- [The task]
Filter the material, keeping only lines with the word "will".

_ _ _ _ _

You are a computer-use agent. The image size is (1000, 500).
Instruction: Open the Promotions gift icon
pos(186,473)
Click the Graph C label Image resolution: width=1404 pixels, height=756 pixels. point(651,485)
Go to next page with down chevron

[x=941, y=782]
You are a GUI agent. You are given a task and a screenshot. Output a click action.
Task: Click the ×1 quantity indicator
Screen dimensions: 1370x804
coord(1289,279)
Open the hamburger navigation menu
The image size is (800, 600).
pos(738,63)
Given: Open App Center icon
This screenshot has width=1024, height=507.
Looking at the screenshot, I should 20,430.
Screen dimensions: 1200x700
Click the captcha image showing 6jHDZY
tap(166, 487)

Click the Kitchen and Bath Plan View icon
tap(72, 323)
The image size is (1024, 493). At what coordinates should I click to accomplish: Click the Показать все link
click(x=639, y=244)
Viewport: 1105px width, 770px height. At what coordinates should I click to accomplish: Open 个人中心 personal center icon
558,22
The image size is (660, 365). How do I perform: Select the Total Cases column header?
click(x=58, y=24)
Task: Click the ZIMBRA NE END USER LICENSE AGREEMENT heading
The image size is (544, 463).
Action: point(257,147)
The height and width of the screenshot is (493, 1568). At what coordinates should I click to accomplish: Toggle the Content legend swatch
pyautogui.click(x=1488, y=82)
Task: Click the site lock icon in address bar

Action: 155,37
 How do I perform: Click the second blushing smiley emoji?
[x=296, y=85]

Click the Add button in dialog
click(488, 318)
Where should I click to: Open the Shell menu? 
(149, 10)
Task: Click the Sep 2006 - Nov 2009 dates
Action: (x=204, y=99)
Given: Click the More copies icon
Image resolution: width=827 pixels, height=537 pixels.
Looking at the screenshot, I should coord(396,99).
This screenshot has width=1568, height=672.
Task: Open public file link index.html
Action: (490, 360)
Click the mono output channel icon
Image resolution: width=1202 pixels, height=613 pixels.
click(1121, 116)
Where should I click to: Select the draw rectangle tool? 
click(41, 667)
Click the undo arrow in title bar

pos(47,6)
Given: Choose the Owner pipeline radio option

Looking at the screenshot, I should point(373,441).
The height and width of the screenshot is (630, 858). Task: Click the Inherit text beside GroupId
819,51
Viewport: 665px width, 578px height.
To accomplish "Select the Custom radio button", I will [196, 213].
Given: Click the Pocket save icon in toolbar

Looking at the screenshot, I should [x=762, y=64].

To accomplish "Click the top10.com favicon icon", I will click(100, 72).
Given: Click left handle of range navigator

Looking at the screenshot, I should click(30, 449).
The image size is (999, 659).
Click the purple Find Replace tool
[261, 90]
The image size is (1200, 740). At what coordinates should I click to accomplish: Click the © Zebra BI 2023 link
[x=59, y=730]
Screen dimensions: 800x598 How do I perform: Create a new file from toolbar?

_ _ _ _ _

- [Answer box]
To accomplish "Select the Custom radio button", I will [196, 213].
To accomplish "Click the top10.com favicon icon", I will click(100, 72).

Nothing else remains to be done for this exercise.